Enter roles and trusted contexts. In essence, here's how these two DB2 features work together to tighten data access control for client-server applications that issue dynamic SQL DML statements: first, the table access privileges needed for an application to work are granted not to an authorization ID, but to a role (something created by way of the CREATE ROLE statement). Next, the conditions of the use of the role's privilege set are defined through the creation of a trusted context. In plain English, the CREATE TRUSTED CONTEXT statement says something like this: "OK, I will allow the privileges granted to role XYZ to be used by an application that connects to the DB2 subsystem using authorization ID ABC, but only when that connection is established from the application server with IP address 9.30.131.203." If someone who knows the application's authorization ID and password attempts to use these credentials to connect to the DB2 subsystem from his personal workstation, the connection might be successful but no security exposure will exist because no DB2 privileges were granted to the authorization ID -- they were granted to role XYZ. The unauthorized user of the application's ID will not be able to use the table privileges granted to role XYZ, because he has connected to the DB2 subsystem from an IP address other than the one specified in the CREATE TRUSTED CONTEXT statement. If the rogue user isn't permitted to log in to the app server at (in this example) IP address 9.30.131.203, he can't do anything, DB2-wise, with the application's authorization ID and password. If needs be, a trusted context can further tighten data access control by specifying that only user IDs SMITH, JONES, and MILLER can use the privileges granted to role XYZ, and again only when the "come from" IP address is 9.30.131.203. With roles and trusted contexts, people responsible for safeguarding DB2 data can rest easier, even when client-server applications are issuing dynamic SQL DML statements.

And more to come...

In my part 2 entry, I'll provide information about additional mechanisms -- namely, the z/OS workload manager, DB2 10 profiles, and the DB2 10 query repository -- that you can use to control a DB2 client-server workload.

10 comments:

  1. Robert, you wrote "to the tune of about 60%" this change was implemented via a V9 APAR. There were some discussions about how this was implemented and there were subsequent APARs.

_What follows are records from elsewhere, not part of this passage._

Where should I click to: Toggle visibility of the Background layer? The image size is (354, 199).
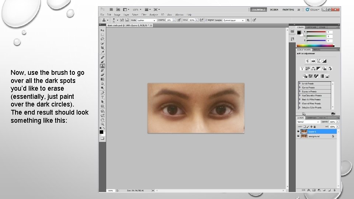299,136
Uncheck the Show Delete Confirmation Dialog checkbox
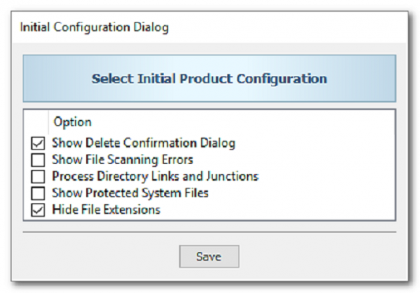 (38, 143)

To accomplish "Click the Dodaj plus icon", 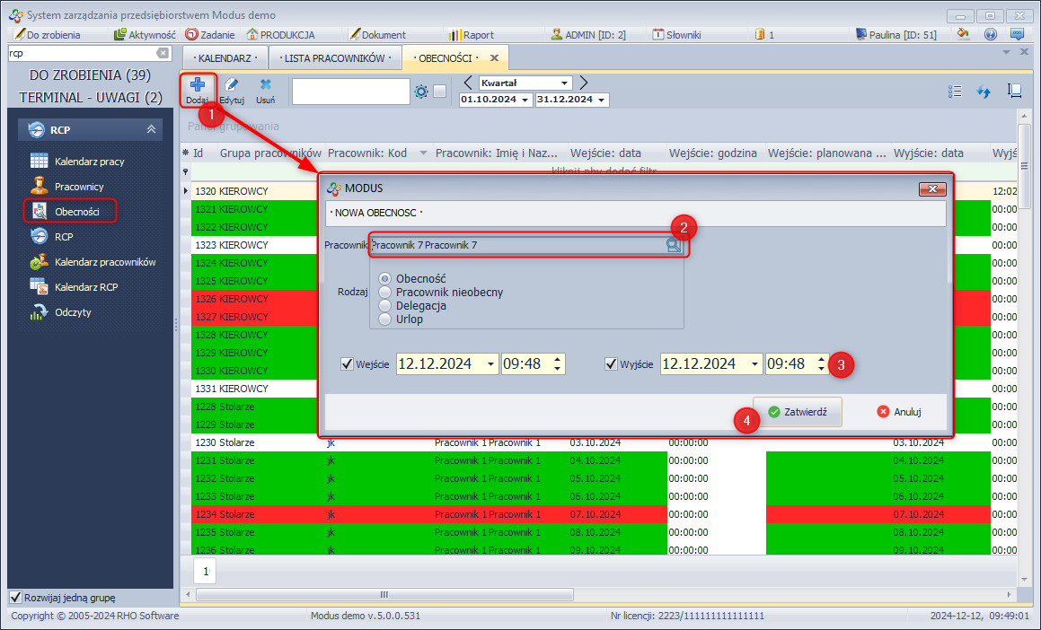I will (x=198, y=86).
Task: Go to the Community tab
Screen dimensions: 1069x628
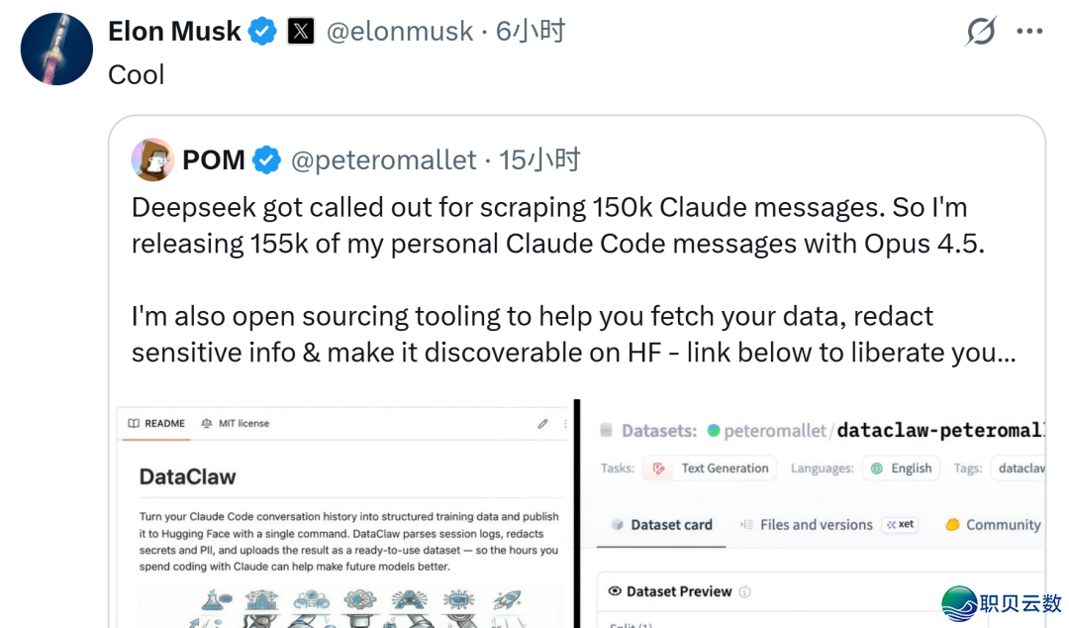Action: (x=993, y=525)
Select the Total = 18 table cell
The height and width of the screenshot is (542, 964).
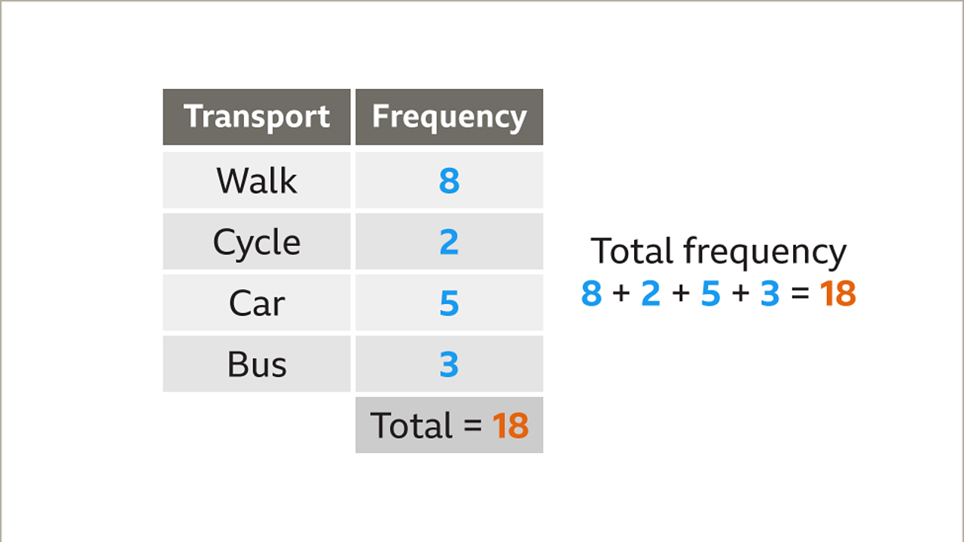tap(449, 425)
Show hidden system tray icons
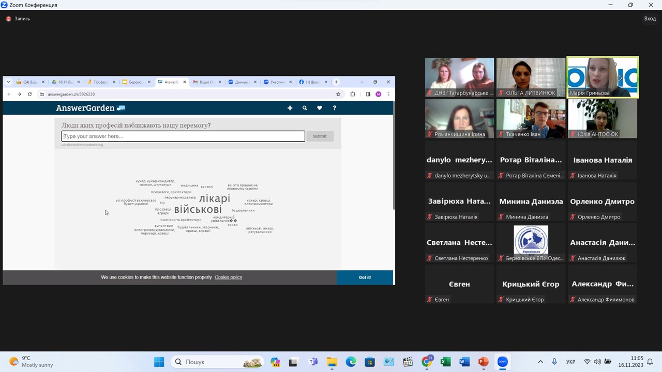The height and width of the screenshot is (372, 662). point(540,362)
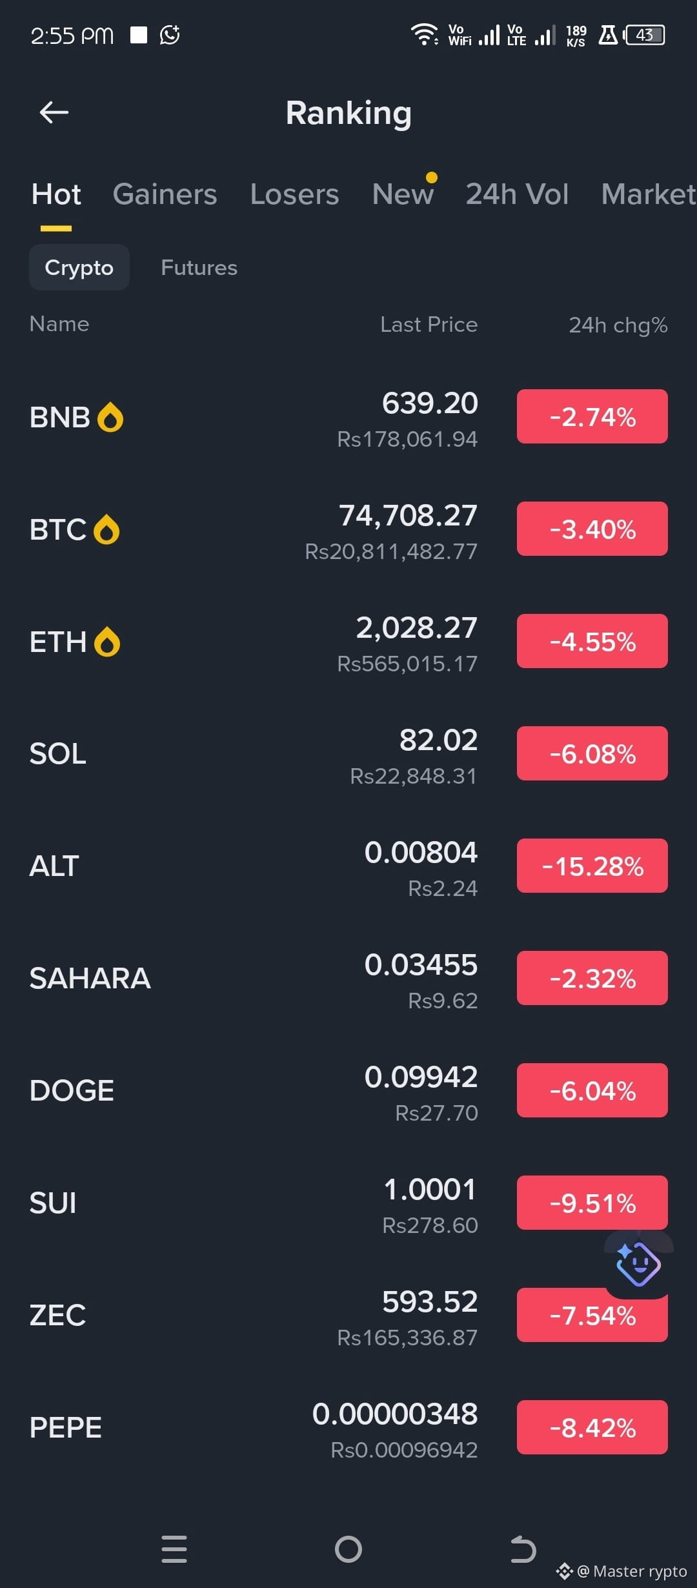
Task: Open the New tab
Action: [x=403, y=194]
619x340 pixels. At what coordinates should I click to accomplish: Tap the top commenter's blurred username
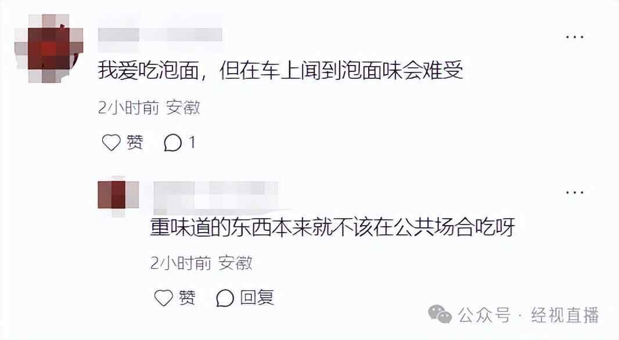pos(160,35)
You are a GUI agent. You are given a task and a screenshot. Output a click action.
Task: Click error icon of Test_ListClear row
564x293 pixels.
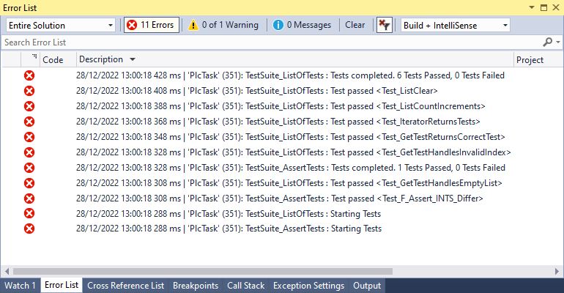click(29, 91)
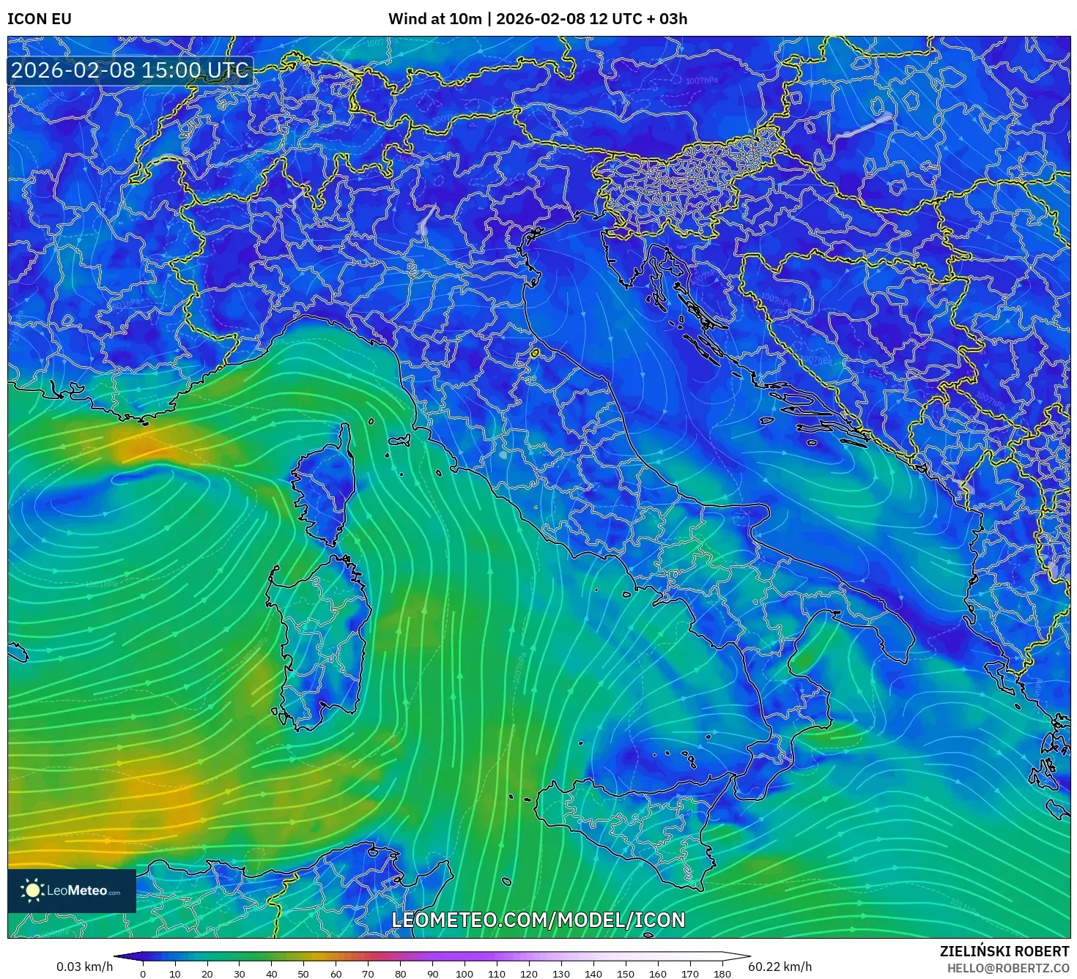This screenshot has width=1077, height=979.
Task: Click the LeoMeteo sun logo icon
Action: [33, 891]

With current maintenance, how do V9 and V10 apply the 60% across DDF threads?

    ReplyDelete
    Replies
    1. Not sure what you mean by the question, "With current maintenance, how do V9 and V10 apply the 60% across DDF threads?" If you're asking what the zIIP offload percentage is these days for work done under DDF preemptible SRBs at DB2 9 and DB2 10 sites, I can only relate what I've seen in DB2 monitor accounting reports generated at DB2 for z/OS sites: zIIP offload in the range of 55-60%.

      Robert

      Delete
    2. Robert, with the original APAR it was reported by at least one user that they experienced erratic response times because it appeared that 60% of their DDF threads got 100% zIIP offload and 40% of their threads got 0% zIIP offload. It seemed to be the luck of the draw, with the net result for a site with uniform threads of an average of 60% zIIP offload. But if you had widely varying threads then your "mileage would vary."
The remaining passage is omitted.